Fig 18. Model2.3D for simulated 3D organoids performs best for 12–15 neighbors.

Overview of the accuracy of Model2.3D predicting simulated 3D organoids with q=0.1 dependent on the number of neighbors taken as an input for the model. Please note that for a clearer display, the y-axis starts at 65%.

Fig 19. Model 2.2D and 2.3D outperform human expert predictions.

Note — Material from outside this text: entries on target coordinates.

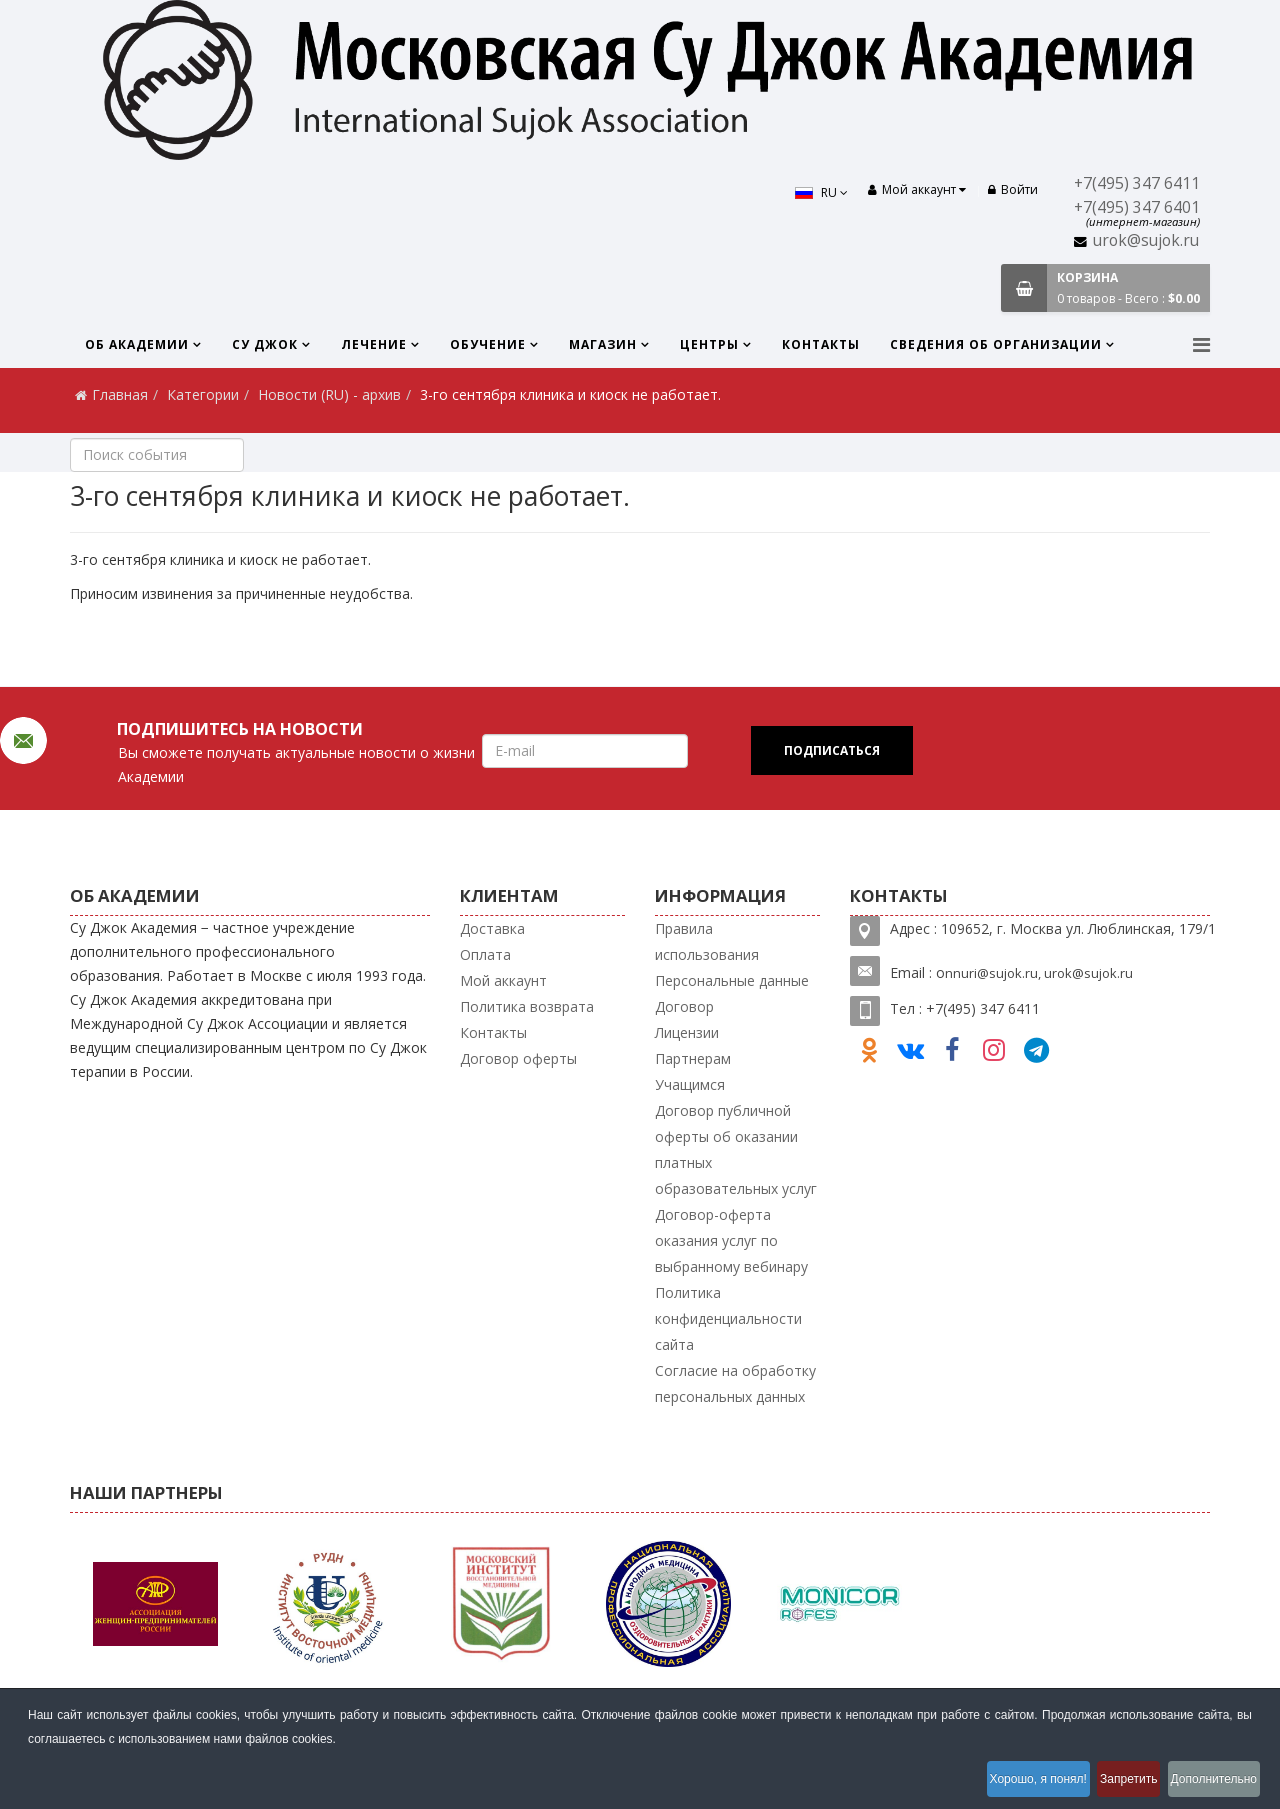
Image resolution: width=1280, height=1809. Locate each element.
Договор (684, 1006)
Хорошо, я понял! (1000, 1783)
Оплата (485, 954)
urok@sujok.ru (1146, 240)
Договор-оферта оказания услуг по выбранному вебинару (731, 1240)
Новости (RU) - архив (329, 394)
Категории (203, 394)
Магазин (603, 344)
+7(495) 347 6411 (1137, 183)
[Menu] (1201, 344)
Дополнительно (1209, 1783)
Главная (120, 394)
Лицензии (687, 1032)
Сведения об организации (996, 344)
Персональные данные (732, 980)
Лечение (374, 344)
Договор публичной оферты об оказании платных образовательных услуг (736, 1149)
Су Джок (265, 344)
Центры (709, 344)
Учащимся (690, 1084)
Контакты (821, 344)
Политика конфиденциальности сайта (728, 1318)
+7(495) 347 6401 (1137, 207)
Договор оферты (518, 1058)
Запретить (1107, 1783)
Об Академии (137, 344)
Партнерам (693, 1058)
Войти (1013, 189)
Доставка (492, 928)
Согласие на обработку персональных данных (735, 1383)
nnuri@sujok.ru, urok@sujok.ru (1039, 973)
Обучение (488, 344)
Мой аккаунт (503, 980)
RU (808, 192)
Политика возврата (527, 1006)
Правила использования (707, 941)
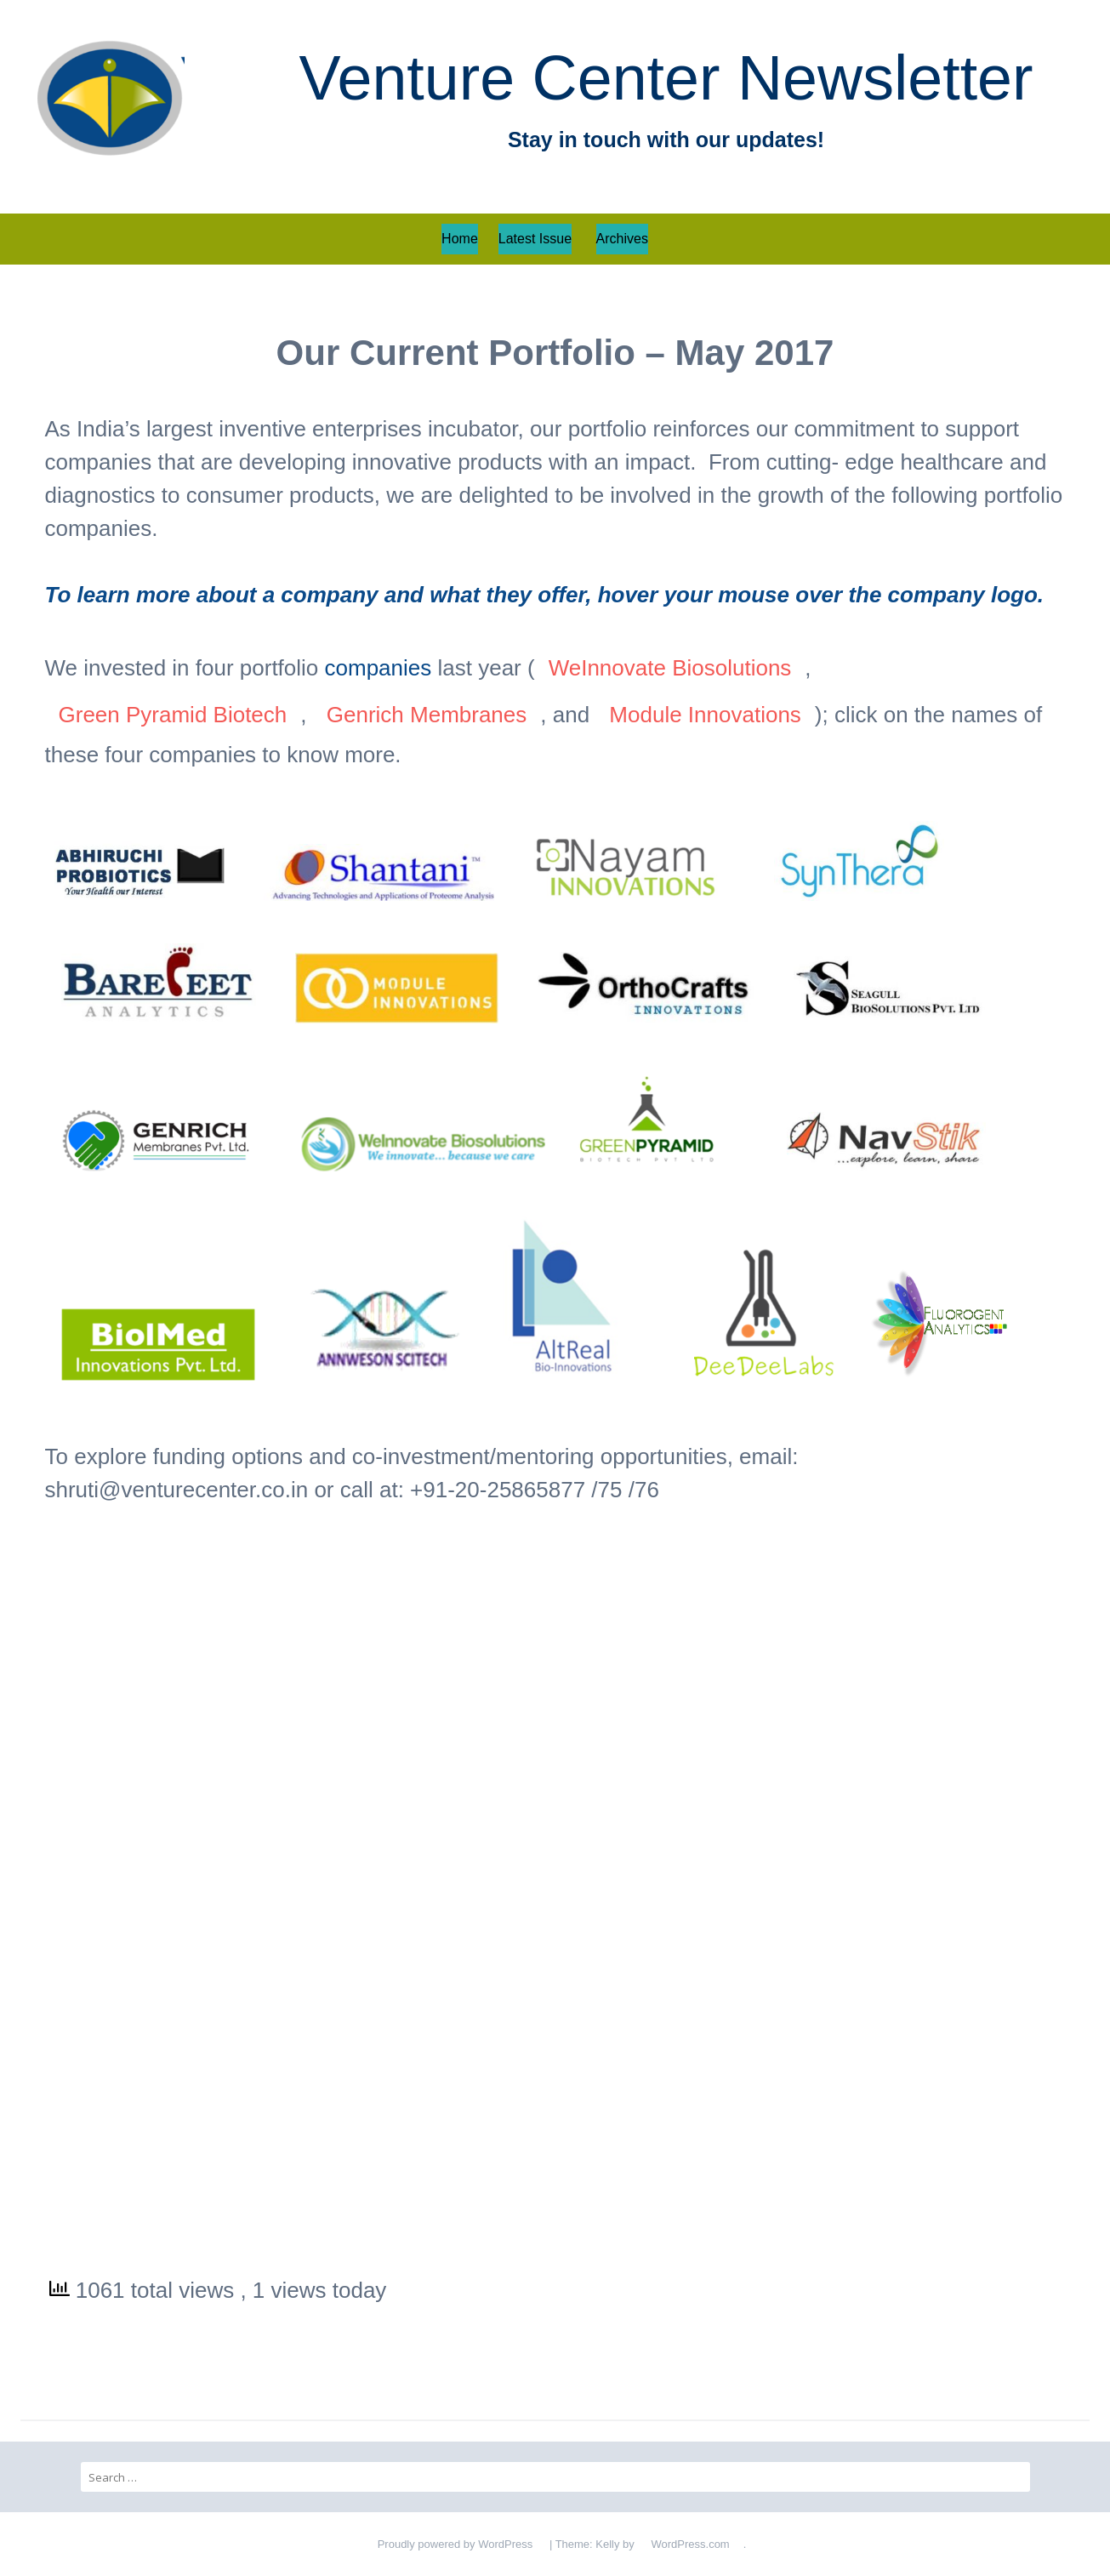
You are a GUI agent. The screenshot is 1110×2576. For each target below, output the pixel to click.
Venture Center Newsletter (666, 78)
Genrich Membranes (427, 714)
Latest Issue (535, 238)
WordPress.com (690, 2544)
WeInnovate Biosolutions (670, 668)
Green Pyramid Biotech (173, 714)
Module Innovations (704, 714)
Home (459, 238)
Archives (622, 238)
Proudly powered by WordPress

Accuracy of Model2.2 on different simulated 2D colony and organoid data in comparison with humans. Both, Model2.2D and Human were tested with seven neighbors, using two-dimensional simulated colony data (data set C, Table 1). Model2.3D was run with 14 neighbors on three-dimensional simulated organoid data (data set D, Table 1). Please note that for a clearer display, the y-axis starts at 40%.

Fig 20. Model 2.3D trained on data set D (Table 1) performs better for high qs.

Accuracy of Model2.3D for different values of q. As training data, we used the complete data set D (Table 1) without splitting it according to the value of q. Please note that for a clearer display, the y-axis starts at 65%.

Fig 21. Model3 for ICM organoids performs best for 8–12 neighbors.

Overview of the accuracy of Model3 predicting ICM organoid data dependent on the number of neighbors taken as an input for the model. Please note that for a clearer display, the y-axis starts at 65%.

Fig 22. Confusion Matrix of cells pooled from six ICM organoids for Model2.3D.

All predictions were plotted against all labels, shown as percentages and totals in the confusion matrix (left). Confusion matrix in which the row entries were normalized to 1 (right). Test predictions made with the fully trained Model3 on cells from six different ICM organoids.